O Centrão é um agente político que vem atuando desde a Assembleia Constituinte de 1987. É um fenômeno da redemocratização. Trata-se de um grupo de partidos sem ideologia especifica que negocia seu apoio ao Poder Executivo em troca de verbas e cargos que lhe permitam atender redes clientelistas. A diferença dos que se locupletaram com o Mensalão, o Petrolão e outros esquemas é que o Centrão não recebe suborno propriamente dito. Por outro lado, o número de agremiações políticas que o compõe vem aumentando ao longo das décadas. Em suas últimas atuações relevantes, chegou a reunir 13 partidos, cuja atuação foi determinante no impeachment de Dilma Rousseff e na permanência de Michel Temer na Presidência, a despeito de duas denúncias apresentadas pela Procuradoria Geral da República. Na opinião dos analistas políticos, o Centrão equivale a um câncer na política brasileira que Bolsonaro e seus Generais prometeram extirpar para, em seguida, cair-lhe nos braços. Pertencentes, em sua maioria, ao baixo clero, que Bolsonaro integrou, seus membros, ¼ dos quais é alvo da justiça, têm interesses meramente paroquiais, em detrimento das grandes questões nacionais.
No processo do “toma lá, dá cá”, os ganhos, conforme o passado nos ensinou, são díspares, mas nenhuma das partes pode sair totalmente inadimplente. Bolsonaro acredita, assim, que o Centrão aprovará as reformas tributária e administrativa, das quais depende, em grande medida, a recuperação da economia brasileira. Sobre a primeira ele nada entende e, quanto à segunda, ele é contra, por motivos eleitoreiros, como o foi em relação à da previdenciária que quase soçobrou graças às suas inoportunas intervenções. Para destravá-las, no entanto, terá de dobrar a aposta na roleta viciada do Centrão. Resta a agenda de costumes, defendida, sobretudo pelas bancadas evangélica, da bala e outras de difícil definição, suas aliadas, que, no entanto, têm poucas possibilidades de serem ouvidas, como não o foram, até agora, em suas reivindicações reacionárias e retrógradas. A sociedade brasileira pode esperar, no entanto, Projetos de Lei sobre matérias que, se aprovadas, representariam o cancelamento de vitórias arduamente conquistadas.

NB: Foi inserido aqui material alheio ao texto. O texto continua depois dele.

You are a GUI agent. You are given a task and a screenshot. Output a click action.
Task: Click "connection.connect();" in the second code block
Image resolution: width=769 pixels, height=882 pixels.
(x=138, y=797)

Vejamos: negros e indígenas – o fim das cotas raciais; mulheres – a limitação de casos em que o aborto é permitido, em especial, na eventualidade de estupro; LGBTQI+ – a proibição do uso do nome social (Projeto de Lei de autoria do Bolsonaro, quando parlamentar); Direitos Humanos – o excludente de ilicitude, que permite praticar atos, considerados crime, sem ser punido; Direito Penal – o engavetamento da Proposta de Emenda Constitucional e do Projeto de Lei que autorizam a prisão após a condenação em segunda instância, o que favorece políticos do Centrão e, paradoxalmente, o ex-Presidente Lula, o arqui-inimigo (atualmente, nem tanto) de Bolsonaro; desarmamento – maior relaxamento das exigências para a aquisição de armas (reivindicação das milícias); trânsito – a eliminação da medicina e da psicologia do trânsito, o equivalente a eliminar outras especialidades em ambas as searas, como, e.g., a pediatria ou a psicologia hospitalar. Outras aberrações e inadequações poderão surgir. Um lamentável retrocesso, caso sejam sequer pautadas.